MOLECULAR MODELING OF BUTYRYLCHOLINESTERASE INHIBITORS AS POTENTIAL DRUGS AGAINST ALZHEIMER’S DISEASE

Bárbara B. Novo, Joelma F. de Mesquita, Camilo H. S. Lima and Magaly G. Albuquerque

Alzheimer’s disease (AD) is the most prevalent neurodegenerative disease worldwide. According to the World Health Organization (WHO), it is estimated 152 million people worldwide will be affected by AD in 2050. Memory loss, a symptom of AD, is the result of a decrease of acetylcholine level in the brain, due to the increase in cholinesterases, mainly butyrylcholinesterase (BChE). Our study targets new potential BChE inhibitors, by molecular modeling, aiming to alleviate the symptoms from the acetylcholine deficit.

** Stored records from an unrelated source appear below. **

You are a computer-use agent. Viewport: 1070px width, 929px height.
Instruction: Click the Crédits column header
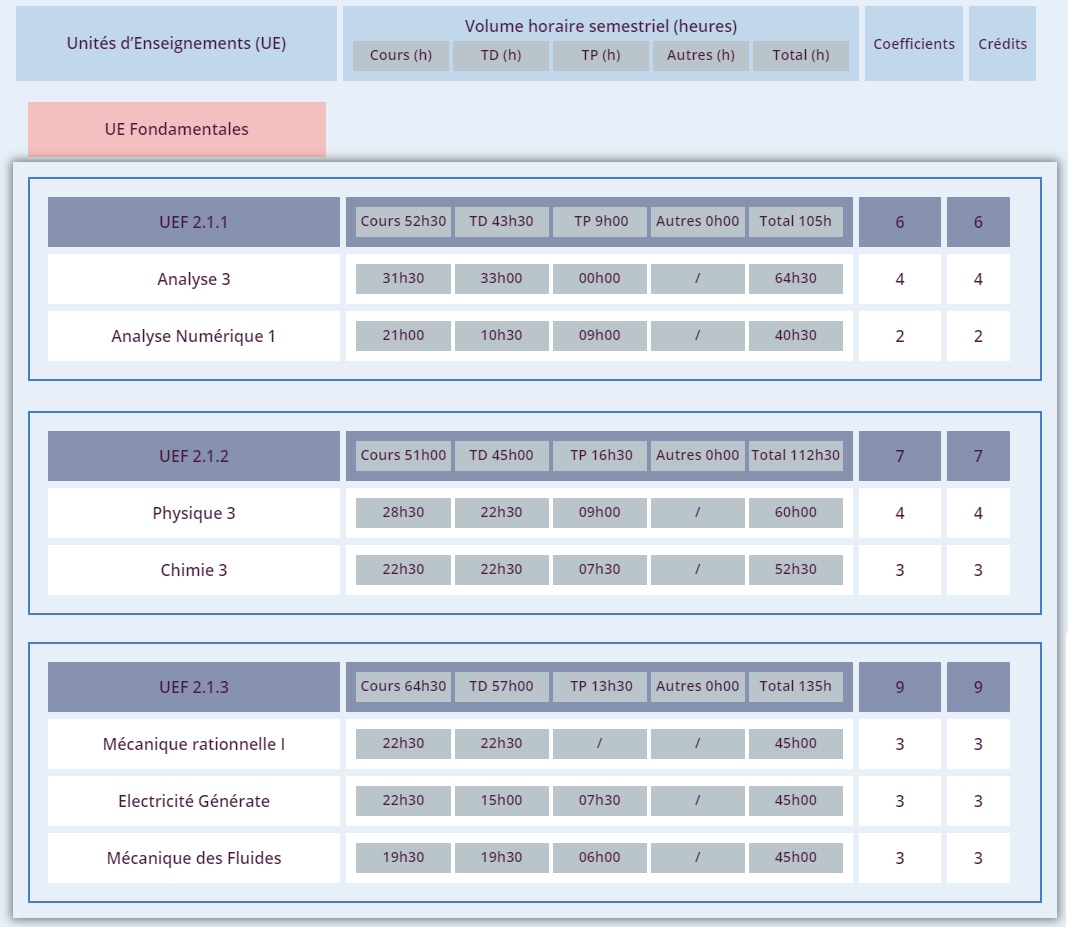click(1002, 44)
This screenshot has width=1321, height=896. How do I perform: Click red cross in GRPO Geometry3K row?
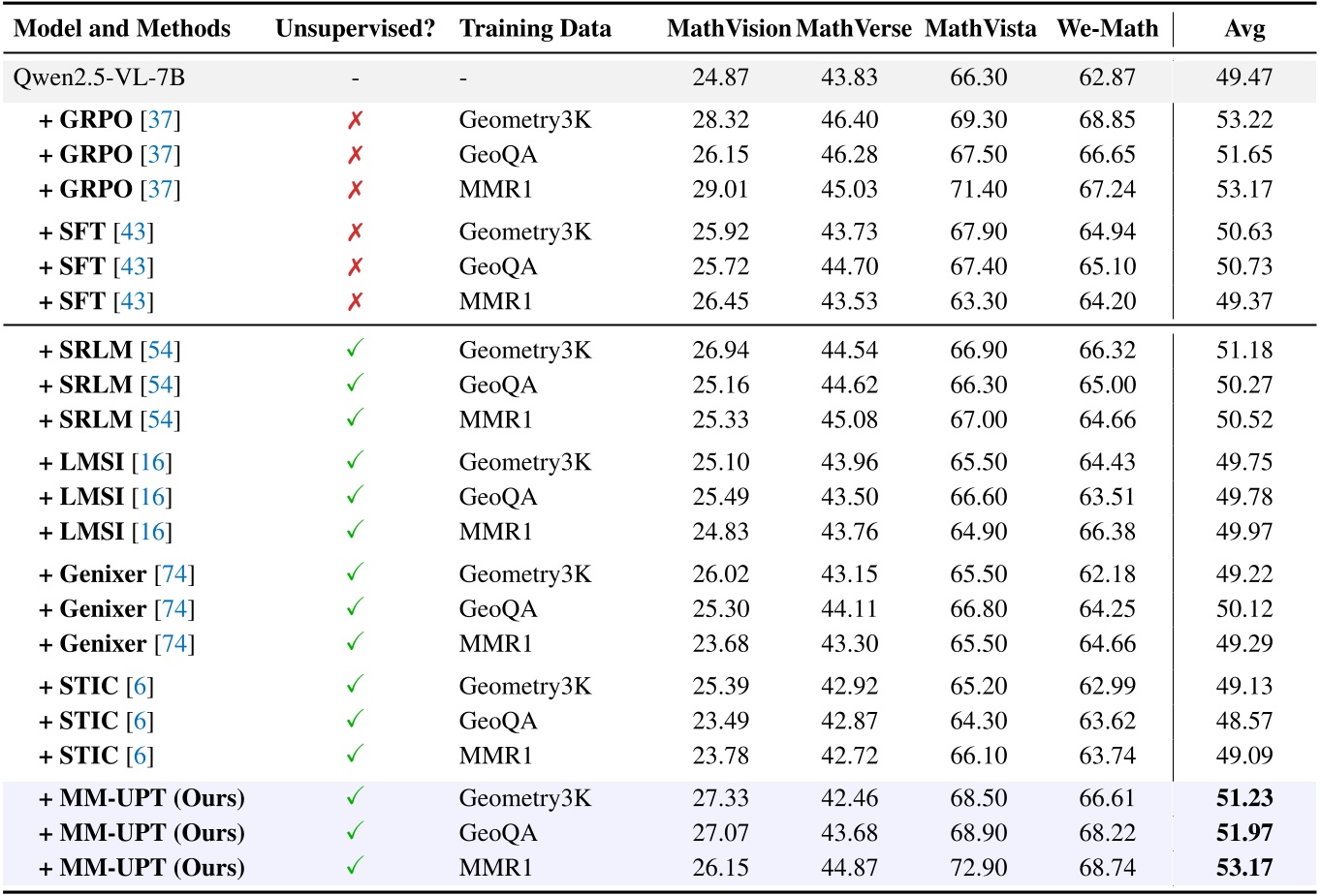pyautogui.click(x=356, y=120)
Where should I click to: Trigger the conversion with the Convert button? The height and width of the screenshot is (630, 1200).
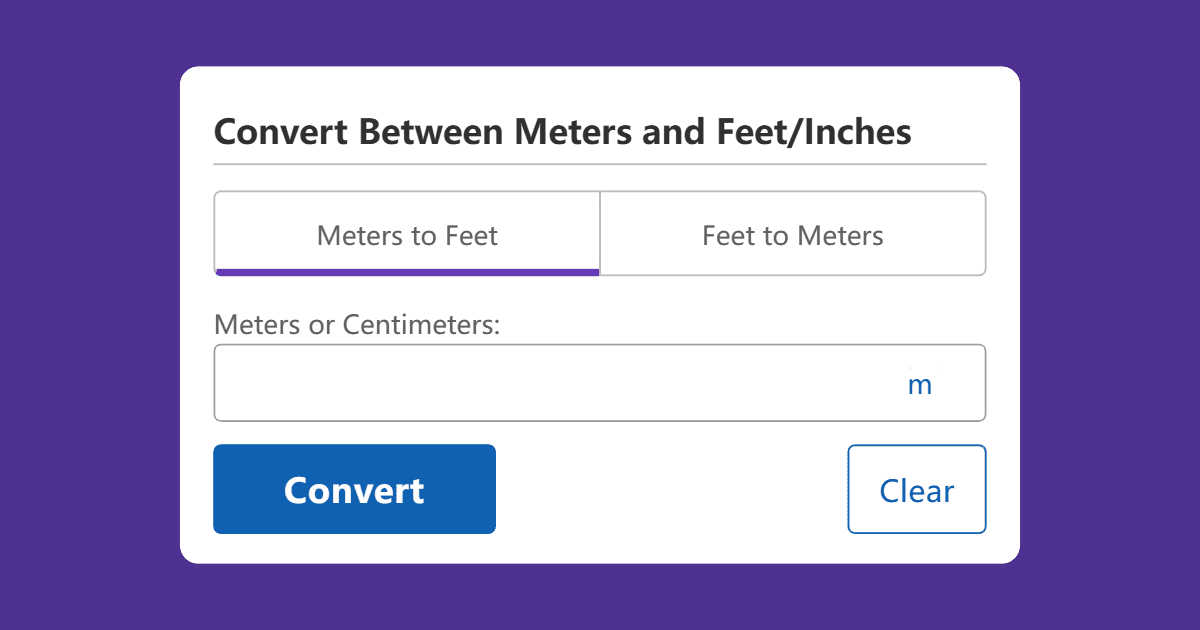(x=354, y=489)
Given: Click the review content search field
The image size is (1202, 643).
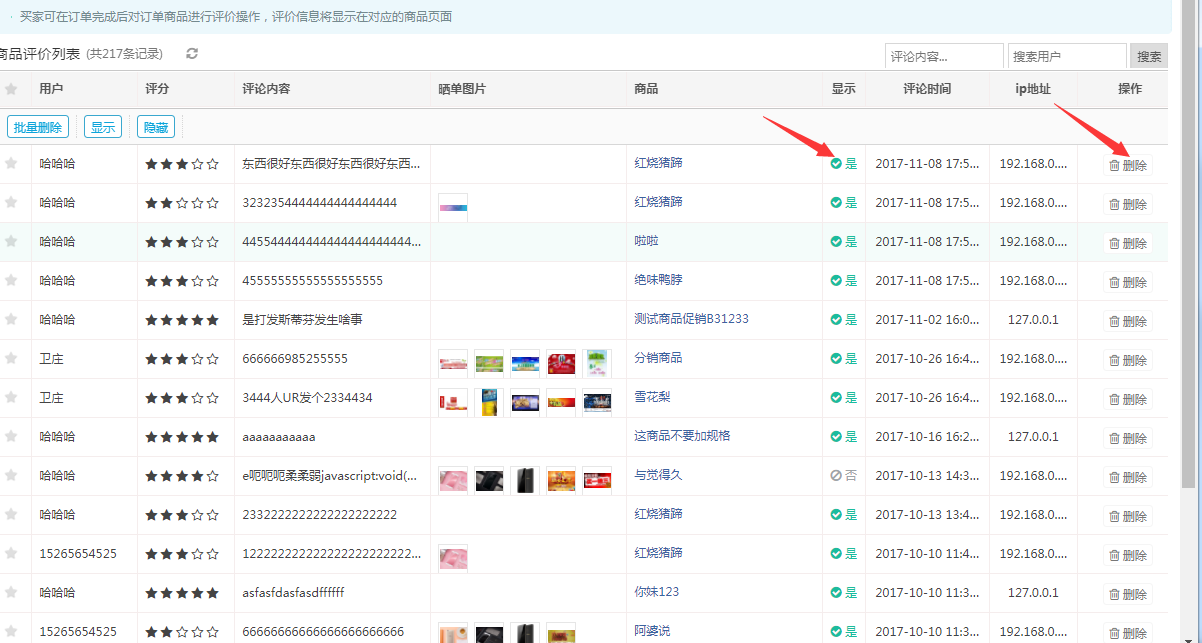Looking at the screenshot, I should click(943, 57).
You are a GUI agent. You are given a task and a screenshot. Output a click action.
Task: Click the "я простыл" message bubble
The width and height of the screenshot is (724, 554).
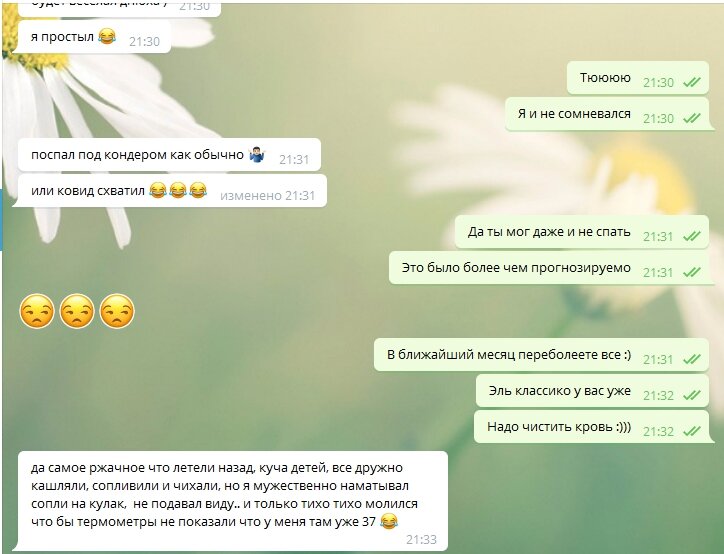pyautogui.click(x=94, y=36)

We used two 3D structures of human BChE complexes with potent inhibitors, resolved by X-ray diffraction and available in the Protein Data Bank (PDB): 5DYW and 5NN0 (Košak et al., 2016, 2018). The inhibitors have a piperidine heterocycle showing (R) configuration at C3 of the piperidine ring, whose amino group is protonated, according to Košak et al. (2016, 2018). The construction of the 3D structures of the inhibitors (5HF601 in the 5DYW complex and 92H627 in the 5NN0 complex) was carried out in the Spartan’14, followed by geometry optimization and conformational analysis (systematic and random), using the MMFF94 force field. Molecular docking/redocking was performed on the DockThor server (https://dockthor.lncc.br/v2/), where the C-alpha from Gly116 (chain A) at the active site, was chosen as the center of the 20x20x20 Å box. The preliminary results indicate that, for both ligands, the poses with the best score refer to the structures where the absolute configurations of both, C3 and N of piperidine, are (S). In the case of C3, according to Košak et al., the configuration is (R), while the configuration of the protonated N is not described, probably due to the possibility of both configurations coexisting in equilibrium. Thus, our study suggests re-evaluating the configuration of these stereogenic centers. As a perspective, we will study the binding modes of other inhibitors.